Coincidentally, it has been suggested that naps of less than 45 minutes enhance “creative thinking”. These naps allow REM sleep to kick in and avoid the slow-wave sleep that can lead to grogginess and disorientation (See: “Napping: The Experts Guide”). The hack is to drink a cup of coffee before napping so that the caffeine kicks in at the 45-minute mark.
This idea that learning happens while we aren’t awake may come to many as a complete surprise. Learning through sleep is a common experience by many who have trained in music. There comes to a point where skills don’t improve during a day of practice but only the next day. In a Northwestern study (“Learn that tune in your sleep”), a musical tune was played during slow-wave sleep that reveals enhanced memorization of the tune.
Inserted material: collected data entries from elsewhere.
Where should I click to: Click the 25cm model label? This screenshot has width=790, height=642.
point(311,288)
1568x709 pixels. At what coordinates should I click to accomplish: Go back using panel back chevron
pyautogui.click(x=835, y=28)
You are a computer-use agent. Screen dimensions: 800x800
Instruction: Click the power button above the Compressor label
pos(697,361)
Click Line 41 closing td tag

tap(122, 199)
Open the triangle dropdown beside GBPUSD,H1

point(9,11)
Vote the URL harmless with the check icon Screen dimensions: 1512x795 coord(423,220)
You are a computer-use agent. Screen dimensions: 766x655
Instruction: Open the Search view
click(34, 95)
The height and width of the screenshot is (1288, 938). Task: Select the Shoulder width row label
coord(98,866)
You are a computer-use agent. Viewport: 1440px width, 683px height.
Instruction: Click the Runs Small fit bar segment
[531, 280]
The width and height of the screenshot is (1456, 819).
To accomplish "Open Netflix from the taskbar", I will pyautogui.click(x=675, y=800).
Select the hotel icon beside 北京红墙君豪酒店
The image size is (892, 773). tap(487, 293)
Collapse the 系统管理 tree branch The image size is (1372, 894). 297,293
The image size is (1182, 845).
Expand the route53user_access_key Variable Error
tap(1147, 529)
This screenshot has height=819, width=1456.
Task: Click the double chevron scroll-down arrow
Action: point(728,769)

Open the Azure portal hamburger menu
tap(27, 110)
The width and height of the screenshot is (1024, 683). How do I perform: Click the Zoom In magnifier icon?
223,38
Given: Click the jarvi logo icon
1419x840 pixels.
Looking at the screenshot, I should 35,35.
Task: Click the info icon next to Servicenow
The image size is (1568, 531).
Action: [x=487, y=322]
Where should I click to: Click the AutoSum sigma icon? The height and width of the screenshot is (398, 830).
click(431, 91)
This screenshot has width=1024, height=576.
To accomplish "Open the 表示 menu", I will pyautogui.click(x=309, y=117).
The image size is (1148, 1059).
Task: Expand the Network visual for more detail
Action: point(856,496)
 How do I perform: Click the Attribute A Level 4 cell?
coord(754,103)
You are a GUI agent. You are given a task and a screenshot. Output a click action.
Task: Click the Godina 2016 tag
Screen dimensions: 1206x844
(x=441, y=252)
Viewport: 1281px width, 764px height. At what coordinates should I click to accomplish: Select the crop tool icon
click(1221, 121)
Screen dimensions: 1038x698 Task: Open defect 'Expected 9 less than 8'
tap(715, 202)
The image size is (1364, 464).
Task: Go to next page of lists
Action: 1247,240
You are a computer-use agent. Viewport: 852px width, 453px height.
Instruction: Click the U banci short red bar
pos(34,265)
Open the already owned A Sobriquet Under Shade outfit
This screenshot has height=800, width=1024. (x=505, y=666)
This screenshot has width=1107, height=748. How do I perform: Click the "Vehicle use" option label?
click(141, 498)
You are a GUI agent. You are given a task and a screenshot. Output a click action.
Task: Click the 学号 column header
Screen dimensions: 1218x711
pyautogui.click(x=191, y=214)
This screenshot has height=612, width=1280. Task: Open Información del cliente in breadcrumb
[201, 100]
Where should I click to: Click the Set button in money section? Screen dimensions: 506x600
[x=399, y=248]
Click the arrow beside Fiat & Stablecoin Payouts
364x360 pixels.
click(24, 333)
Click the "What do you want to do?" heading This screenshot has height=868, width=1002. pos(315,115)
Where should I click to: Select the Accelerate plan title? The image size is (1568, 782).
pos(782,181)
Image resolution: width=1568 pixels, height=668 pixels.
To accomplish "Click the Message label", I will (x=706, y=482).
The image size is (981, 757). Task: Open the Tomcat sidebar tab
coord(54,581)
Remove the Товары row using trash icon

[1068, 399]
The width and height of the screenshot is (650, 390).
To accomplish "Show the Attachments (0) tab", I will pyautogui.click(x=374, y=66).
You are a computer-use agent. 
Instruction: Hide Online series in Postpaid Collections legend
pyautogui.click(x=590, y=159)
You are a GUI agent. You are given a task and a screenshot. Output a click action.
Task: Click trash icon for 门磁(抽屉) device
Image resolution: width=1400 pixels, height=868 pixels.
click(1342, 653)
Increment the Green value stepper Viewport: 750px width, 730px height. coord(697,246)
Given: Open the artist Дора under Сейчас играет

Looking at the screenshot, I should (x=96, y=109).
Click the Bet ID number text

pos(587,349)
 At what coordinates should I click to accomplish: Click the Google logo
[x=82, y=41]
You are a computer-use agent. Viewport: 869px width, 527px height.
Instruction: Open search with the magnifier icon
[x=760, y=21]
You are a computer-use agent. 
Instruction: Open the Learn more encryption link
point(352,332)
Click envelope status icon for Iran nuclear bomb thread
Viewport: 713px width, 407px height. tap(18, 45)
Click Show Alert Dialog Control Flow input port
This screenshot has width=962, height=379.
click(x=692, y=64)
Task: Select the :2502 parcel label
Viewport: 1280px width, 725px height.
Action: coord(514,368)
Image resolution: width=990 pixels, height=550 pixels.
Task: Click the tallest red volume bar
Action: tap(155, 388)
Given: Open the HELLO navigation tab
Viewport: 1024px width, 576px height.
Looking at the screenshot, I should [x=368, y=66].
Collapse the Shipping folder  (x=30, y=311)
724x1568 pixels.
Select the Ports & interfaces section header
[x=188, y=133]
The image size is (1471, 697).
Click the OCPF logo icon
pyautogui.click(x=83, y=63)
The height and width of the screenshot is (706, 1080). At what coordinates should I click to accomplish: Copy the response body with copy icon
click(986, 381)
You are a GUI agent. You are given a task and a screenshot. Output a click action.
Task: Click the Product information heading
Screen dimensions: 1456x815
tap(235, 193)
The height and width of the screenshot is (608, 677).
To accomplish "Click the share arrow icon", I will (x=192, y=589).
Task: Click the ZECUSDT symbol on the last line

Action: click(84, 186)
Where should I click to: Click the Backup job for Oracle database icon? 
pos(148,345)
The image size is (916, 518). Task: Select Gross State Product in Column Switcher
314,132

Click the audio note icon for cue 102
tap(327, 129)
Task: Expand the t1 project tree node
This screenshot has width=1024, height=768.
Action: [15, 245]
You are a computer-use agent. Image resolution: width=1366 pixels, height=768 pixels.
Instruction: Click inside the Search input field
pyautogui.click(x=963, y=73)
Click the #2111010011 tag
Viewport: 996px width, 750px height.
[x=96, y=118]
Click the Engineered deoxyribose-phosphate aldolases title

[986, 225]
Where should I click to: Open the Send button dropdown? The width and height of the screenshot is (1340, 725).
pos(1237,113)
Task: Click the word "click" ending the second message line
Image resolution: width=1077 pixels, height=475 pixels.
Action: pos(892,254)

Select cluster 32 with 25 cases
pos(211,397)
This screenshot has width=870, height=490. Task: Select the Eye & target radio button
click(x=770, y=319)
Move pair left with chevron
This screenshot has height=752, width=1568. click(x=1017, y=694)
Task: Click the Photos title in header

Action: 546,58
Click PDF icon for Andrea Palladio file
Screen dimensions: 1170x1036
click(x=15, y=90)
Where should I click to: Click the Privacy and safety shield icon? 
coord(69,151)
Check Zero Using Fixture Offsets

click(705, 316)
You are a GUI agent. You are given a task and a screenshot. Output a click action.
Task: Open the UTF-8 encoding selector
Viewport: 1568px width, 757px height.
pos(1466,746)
In a German study (“Boosting Vocabulary Learning by Verbal Cueing During Sleep”) subjects improve German-Dutch translation while being exposed during non-REM sleep. This “sleep learning” may be a key idea in unraveling the relatively poor generalization capabilities of existing deep learning architectures.
David Ha and Jurgen Schmidhuber have a recent paper “World Models” where they describe a system that learns by “dreaming” or “hallucinating” about previously acquired memories. In the paper, the authors describe learning a compact representation of the world (via an autoencoder) and then recreating this compressed environment to learn to improve a policy function required for driving future behavior. One take away from this paper is the effectiveness of learning behavior from rough approximations of previously acquired observations.
Reinforcement learning has been difficult to scale as a consequence of expensive sampling costs. In other words, a learning agent has to interact with the world (i.e., environment) a multitude of times to be able to gain the appropriate reinforcement to learn. However, if an agent can create a ‘mental model’ or a ‘simulation’ of the world, then it should be able to do this sampling in a much more cost-effective manner. To implement this, one either needs a replay memory, a good generative model or both (please search the Arxivs and let me know if you’ve uncovered the last kind).
Ultimately one can look at achieving intelligence as not just the ability to compress models of the world and make predictions. But instead, the metric of intelligence should be ‘sampling efficiency’ rather than just compression. The problem with relying only on the idea of compression is that it brushes away the requirement for automation at higher levels of the Chomsky hierarchy. That is, one can create good compression algorithms with just finite automata. However, intelligence likely requires a Turing machine (see: Universality), and models that are good representations of the world also need Turing machines to construct and interpret (Thanks to Hector Zenil for this insight).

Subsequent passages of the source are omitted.